Figure 16: The slightly coiled JKD stance. The back is slightly hunched, and the right hand is completely relaxed.
Figure 17: Side view of upper-body coil.
The power line is the reason why we punch “thumbs up,” as opposed to the palm-down fist we see in modern boxing. It’s also why we use the bottom three knuckles as our striking surface instead of the top two knuckles used in other martial arts.
The power line is quite simply determined by our anatomy. If you extend your arm and make a fist, you’ll see that there is a straight line from your shoulder to those bottom three knuckles, not to the top two knuckles.
The origins of the power line may be traced to Jack Dempsey. Chapter 9 of Championship Fighting is heavily underlined in Bruce Lee’s copy.12 Dempsey defined the power line as a straight line that runs from your shoulder and exits at your bottom fist knuckle. Because of the way we are anatomically structured, this is the purest, most solid point of contact. To use the top knuckles disrupts the focus of the power line.13 I don’t make the rules. We’re just built this way.
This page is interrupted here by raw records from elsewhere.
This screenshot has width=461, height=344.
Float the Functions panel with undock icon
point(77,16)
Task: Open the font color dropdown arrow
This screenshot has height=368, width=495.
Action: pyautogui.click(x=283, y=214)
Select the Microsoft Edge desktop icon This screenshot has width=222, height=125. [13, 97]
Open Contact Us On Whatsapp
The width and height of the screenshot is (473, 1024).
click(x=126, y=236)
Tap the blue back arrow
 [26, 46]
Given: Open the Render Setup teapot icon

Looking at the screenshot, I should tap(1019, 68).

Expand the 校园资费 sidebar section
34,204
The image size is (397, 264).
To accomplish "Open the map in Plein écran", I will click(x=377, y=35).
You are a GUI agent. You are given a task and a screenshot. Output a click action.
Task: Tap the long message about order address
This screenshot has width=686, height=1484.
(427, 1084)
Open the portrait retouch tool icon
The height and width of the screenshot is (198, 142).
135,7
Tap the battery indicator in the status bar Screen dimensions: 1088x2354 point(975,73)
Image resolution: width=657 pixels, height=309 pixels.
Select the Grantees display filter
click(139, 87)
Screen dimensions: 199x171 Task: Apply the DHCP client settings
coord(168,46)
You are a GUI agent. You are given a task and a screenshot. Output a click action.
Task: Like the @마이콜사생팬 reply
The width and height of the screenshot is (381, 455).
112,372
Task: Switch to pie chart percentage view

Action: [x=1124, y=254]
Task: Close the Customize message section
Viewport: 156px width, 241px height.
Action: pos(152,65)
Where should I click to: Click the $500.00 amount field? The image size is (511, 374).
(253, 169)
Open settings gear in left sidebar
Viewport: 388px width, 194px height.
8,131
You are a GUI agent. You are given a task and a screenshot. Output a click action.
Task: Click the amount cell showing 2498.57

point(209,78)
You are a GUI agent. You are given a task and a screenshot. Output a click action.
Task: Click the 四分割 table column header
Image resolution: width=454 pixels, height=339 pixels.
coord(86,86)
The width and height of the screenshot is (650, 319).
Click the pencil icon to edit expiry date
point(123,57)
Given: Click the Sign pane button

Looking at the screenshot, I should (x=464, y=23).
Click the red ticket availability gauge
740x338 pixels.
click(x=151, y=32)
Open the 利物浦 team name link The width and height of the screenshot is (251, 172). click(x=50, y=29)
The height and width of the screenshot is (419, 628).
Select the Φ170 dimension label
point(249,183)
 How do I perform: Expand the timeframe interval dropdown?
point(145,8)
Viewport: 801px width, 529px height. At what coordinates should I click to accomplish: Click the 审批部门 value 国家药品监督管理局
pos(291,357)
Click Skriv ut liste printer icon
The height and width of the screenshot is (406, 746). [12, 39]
In accordance with Bruce Lee’s advocating of kinesthetic learning, I recommend that you try the following. Stand in front of a wall in the JKD stance. Extend your arm and fist. Rest the bottom three knuckles on the wall. Take a moment to feel the solidity of contact. Try lightly tapping the wall as you go through the motion of throwing a straight. This is how you should land every time you throw a straight lead. See Figure 18.
Figure 18: Line up against a wall to feel the solidity of the power line.
Now do the same thing, but with the top two knuckles resting on the wall. Do you feel how you’ve deviated from the power line? Instead of forming a stable straight line from your shoulder to your fist, you’ve actually created an angle at your wrist with your fist and forearm. Feel how unstable this is. Try tapping against the wall. Can you imagine throwing all of your body weight with your wrist in such a precarious position? This is how hand and wrist injuries occur. See Figure 19. Just thinking about hitting with those two knuckles makes me queasy!